The average size of the fish in a lake is 11.4 inches, with a standard deviation of 3.2 inches. Find the probability of catching a fish longer than 17 inches.

I posted another question on standard deviation earlier, but I'm unable to find clear results on how to solve this problem specifically either.

I know the equation for standard deviation but the part I cannot find any information online is how to solve "longer than 17 inches". I keep finding similar question that will ask to find the probability in between two numbers but I can't find much else.

Answer 1

You have $X \sim\mathsf{Norm}(\mu=11.4,\sigma=3.2).$ You seek $P(X > 17) - 1 - P(X \le 17) = 0.0401,$ to four places.

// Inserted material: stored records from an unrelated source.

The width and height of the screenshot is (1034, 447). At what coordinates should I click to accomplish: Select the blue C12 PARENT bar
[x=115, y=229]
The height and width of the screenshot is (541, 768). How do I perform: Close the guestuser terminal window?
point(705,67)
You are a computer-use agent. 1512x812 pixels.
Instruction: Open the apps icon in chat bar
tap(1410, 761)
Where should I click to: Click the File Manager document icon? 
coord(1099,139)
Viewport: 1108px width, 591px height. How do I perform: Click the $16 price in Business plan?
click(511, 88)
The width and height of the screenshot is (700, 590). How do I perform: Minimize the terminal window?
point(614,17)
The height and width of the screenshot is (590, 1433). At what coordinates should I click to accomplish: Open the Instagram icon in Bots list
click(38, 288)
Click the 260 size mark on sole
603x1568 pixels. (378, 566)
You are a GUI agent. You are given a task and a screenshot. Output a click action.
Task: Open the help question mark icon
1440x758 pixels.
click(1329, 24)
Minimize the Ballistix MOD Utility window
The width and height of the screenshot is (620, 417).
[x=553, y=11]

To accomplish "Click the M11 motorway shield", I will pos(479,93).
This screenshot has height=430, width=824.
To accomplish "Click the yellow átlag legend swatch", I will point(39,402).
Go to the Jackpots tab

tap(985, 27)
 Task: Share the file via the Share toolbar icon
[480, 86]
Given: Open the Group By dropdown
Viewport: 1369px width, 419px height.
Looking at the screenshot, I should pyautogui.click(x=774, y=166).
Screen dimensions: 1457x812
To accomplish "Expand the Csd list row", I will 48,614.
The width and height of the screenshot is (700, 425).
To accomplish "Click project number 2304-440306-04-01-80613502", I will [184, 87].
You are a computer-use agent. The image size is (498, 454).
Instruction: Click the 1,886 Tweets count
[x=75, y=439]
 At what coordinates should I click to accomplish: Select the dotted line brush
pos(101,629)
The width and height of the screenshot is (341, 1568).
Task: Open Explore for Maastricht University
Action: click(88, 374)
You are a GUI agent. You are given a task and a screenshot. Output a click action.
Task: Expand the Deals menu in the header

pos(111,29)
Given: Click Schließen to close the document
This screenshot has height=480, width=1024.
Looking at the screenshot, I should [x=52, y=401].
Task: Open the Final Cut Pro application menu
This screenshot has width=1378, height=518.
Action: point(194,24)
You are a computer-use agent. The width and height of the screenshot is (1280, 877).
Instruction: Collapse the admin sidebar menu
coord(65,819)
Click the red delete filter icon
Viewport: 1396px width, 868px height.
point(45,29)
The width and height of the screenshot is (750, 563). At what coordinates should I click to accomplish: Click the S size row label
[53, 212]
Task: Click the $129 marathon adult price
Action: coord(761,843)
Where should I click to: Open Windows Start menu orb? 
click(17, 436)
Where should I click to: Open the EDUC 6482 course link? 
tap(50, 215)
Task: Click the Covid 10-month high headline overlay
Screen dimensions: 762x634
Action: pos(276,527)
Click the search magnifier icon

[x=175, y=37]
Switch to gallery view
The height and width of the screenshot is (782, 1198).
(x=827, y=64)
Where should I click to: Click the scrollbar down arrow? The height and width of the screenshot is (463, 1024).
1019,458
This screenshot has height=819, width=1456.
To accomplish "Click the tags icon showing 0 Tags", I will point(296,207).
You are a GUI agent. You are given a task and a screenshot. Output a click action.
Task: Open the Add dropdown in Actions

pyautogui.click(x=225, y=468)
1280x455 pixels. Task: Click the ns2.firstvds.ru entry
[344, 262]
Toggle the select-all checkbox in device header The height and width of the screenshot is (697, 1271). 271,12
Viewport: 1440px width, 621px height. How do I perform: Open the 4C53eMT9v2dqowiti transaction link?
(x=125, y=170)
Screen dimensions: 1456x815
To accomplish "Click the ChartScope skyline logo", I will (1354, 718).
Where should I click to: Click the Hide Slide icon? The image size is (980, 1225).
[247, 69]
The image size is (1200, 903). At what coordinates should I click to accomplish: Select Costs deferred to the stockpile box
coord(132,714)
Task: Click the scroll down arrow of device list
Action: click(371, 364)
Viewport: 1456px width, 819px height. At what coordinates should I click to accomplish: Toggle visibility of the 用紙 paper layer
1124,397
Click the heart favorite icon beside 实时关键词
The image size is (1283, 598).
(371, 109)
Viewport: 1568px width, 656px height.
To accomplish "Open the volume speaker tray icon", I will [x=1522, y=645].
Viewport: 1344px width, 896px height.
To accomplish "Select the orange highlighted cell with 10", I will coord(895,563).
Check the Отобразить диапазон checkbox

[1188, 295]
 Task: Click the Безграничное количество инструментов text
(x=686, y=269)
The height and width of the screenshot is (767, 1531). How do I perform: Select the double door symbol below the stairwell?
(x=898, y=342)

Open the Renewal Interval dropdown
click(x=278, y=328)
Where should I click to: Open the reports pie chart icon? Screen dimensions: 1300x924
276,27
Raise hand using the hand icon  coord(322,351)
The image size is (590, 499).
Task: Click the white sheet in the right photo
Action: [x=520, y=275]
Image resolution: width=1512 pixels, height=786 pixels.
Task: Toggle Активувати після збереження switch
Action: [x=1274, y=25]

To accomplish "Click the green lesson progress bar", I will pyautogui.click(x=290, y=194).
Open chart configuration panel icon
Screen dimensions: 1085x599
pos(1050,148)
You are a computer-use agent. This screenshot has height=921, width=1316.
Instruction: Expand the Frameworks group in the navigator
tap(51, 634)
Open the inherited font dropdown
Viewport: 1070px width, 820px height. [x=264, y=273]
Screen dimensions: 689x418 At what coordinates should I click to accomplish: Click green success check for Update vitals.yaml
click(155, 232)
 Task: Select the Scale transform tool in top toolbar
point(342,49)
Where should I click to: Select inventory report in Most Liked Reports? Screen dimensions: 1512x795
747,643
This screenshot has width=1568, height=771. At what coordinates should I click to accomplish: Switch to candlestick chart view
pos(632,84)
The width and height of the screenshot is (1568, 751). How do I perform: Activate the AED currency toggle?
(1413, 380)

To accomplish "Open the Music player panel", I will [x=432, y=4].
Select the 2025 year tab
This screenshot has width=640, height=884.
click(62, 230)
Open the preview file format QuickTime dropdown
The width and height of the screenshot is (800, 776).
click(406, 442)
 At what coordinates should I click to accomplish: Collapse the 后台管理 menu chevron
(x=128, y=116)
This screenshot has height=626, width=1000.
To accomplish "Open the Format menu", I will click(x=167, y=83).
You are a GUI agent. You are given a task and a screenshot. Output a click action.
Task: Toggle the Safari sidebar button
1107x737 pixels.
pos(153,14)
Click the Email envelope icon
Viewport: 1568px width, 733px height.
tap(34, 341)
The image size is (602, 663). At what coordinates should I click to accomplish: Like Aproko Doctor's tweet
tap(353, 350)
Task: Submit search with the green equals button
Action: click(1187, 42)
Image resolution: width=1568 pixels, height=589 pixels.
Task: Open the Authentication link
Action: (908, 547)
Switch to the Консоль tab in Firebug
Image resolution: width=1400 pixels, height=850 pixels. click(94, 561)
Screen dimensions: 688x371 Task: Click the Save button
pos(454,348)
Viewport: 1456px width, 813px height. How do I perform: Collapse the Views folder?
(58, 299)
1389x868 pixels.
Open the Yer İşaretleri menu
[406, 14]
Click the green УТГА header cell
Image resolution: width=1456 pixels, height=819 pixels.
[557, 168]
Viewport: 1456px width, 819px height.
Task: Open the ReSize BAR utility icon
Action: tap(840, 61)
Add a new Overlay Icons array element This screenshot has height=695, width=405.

Here is the exact numerical answer from R, where pnorm is a normal CDF.[If you're using a statistical calculator you should be able to use it to get the same answer.]

1 - pnorm(17, 11.4, 3.2)
[1] 0.04005916

Because $17 - 11.4 = 5.6$ and $5.6/3.2 = 1.75$ you're asking for the probability of a fish with length more than 1.75 standard deviations above the mean. By the Empirical Rule the probability in a normal distribution more than $2\sigma$ above the mean is only about 2.5%. So, if you're familiar with this rule, you should not be surprised that the numerical answer is so small.

If you are supposed to get the answer by standardizing and using a printed CDF table of the standard normal distribution, you could begin as follows:

$$P(X \le 17) = P\left(\frac{X=\mu}{\sigma} \le \frac{17 - 11.4}{3.2}\right) = P(Z \le 1.75),$$ where $Z$ has a standard normal distribution.

I will leave it to you to figure out how to get the answer from a printed table. Various textbooks have different styles of normal tables, so you will have to figure out how to use the table in your book. You will start by finding 1.75 in the margins of the table and getting a relevant probability from the body of the table.

In the figure below, the left-hand panel shows the problem on a scale of inches and the right-hand panel shows the 'standardized' version of the problem compatible with printed tables. In both cases the total area under the density curve is $1,$ and the final numerical answer is the area to the right of the dotted vertical line.

R code to make the figure (in case anyone wants to see it):

par(mfrow=c(1,2))
 curve(dnorm(x, 11.4, 3.2), 0, 25, lwd=2, ylab="Density", 
       xlab="Inches", main="NORM(11.4, 3.2)")
  abline(h=0, col="green2")
  abline(v=17, col="red", lwd=2, lty="dotted")
 curve(dnorm(x, 0, 1), -3.5, 3.5, lwd=2, ylab="Density",
       xlab="z", main="NORM(0, 1)")
  abline(h=0, col="green2")
  abline(v=0, col="green2")
  abline(v=1.75, col="red", lwd=2, lty="dotted")
par(mfrow=c(1,1))